Category for DGX Compute Nodes Using BaseOS#

This section assumes you have access to the NMC BaseOS software image for DGX nodes.

Here is how you can create a category and set a software image to be associated with a particular category:

[bcm-headnode-01]% category
[bcm-headnode-01->category]% add dgx-gb200
[bcm-headnode-01->category*[dgx-gb200*]]% set softwareimage baseos7-image-arm64
[bcm-headnode-01->category*[dgx-gb200*]]% commit

This new dgx-gb200 category now has the base0s7-image-arm64 associated with it. All nodes using this category will boot into this software image.

The deployment process for nodes revolves around the PXE boot process that allows compute nodes to boot over the network instead of from local disks. It is important to configure this properly for the category.

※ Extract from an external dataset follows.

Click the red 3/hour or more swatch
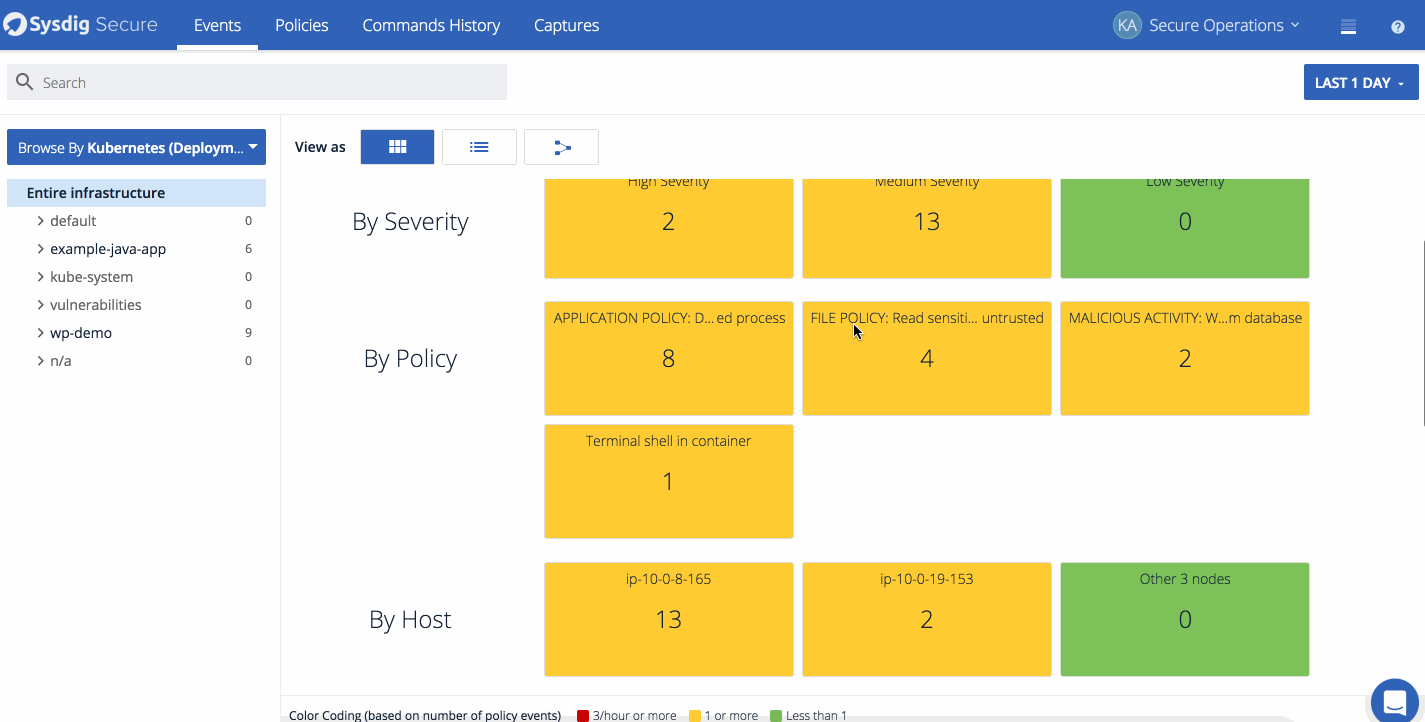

Here is an example of adjusting properties associated with PXE at the category level:

[bcm-headnode-01->category*[dgx-gb200*]]% set kerneloutputconsole tty0
[bcm-headnode-01->category*[dgx-gb200*]]% set bootloaderprotocol http
[bcm-headnode-01->category*[dgx-gb200*]]% set bootloader grub
[bcm-headnode-01->category*[dgx-gb200*]]% commit

Here is what you might see when you show the dgx-gb200 category:

[bcm-headnode-01->category[dgx-gb200]]% show
Parameter                      Value
-------------------------------- ----------------------------------------------------------------------------------------------------------------------------------------------
Name                           dgx-gb200
Nodes                          72
Revision
Use exclusively for
User node login                ALWAYS
Data node                      no
Allow networking restart       no
Default gateway                7.241.16.1 (network: internalnet)
Default gateway metric         0

Slurm Roles and Configuration Overlays#

When working with workload management systems in BCM, it is important to understand node categories. It is typically more efficient to assign BCM roles using categories or configuration overlays since that approach makes it easier to manage many nodes at once, in a common category.

In this section, we will talk about categories and roles in the context of setting up compute nodes for Slurm.

By default, the cm-wlm-setup tool creates some configuration overlays and assigns roles to the configuration overlays accordingly. The following shows what cm-wlm-setup provides for Slurm:

Slurm Configuration Overlays Table

In this example, you can see that the default category takes on the slurmclient and slurmsubmit role (far right column) by being associated with the slurm-client and slurm-submit configuration overlay.

The wlm-headnode-submit configuration overlay is a special overlay. It is applied only to the head node and enables the head node to have the submit role for a given workload manager.

Integrating categories with Slurm Roles and Configuration Overlays#

Here we will go through some basics in order to associate the dgx-gb200 category with the proper Slurm Configuration Overlays and Roles.

  1. Enter cmsh -> category and use the dgx-gb200 category:

    [bcm-headnode-01]% category
    [bcm-headnode-01->category]% use dgx-gb200
    
  2. Enable the configuration overlays for slurm-client and slurm-submit:

    [bcm-headnode-01->category[dgx-gb200]]% configurationoverlay
    [bcm-headnode-01->category[dgx-gb200]->configurationoverlay]% set slurm-client
    [bcm-headnode-01->category[dgx-gb200]->configurationoverlay*]% set slurm-submit
    [bcm-headnode-01->category[dgx-gb200]->configurationoverlay*]% commit
    

This will associate the dgx-gb200 category with both the slurm-client and slurm-submit configuration overlays, giving nodes in this category the necessary Slurm roles.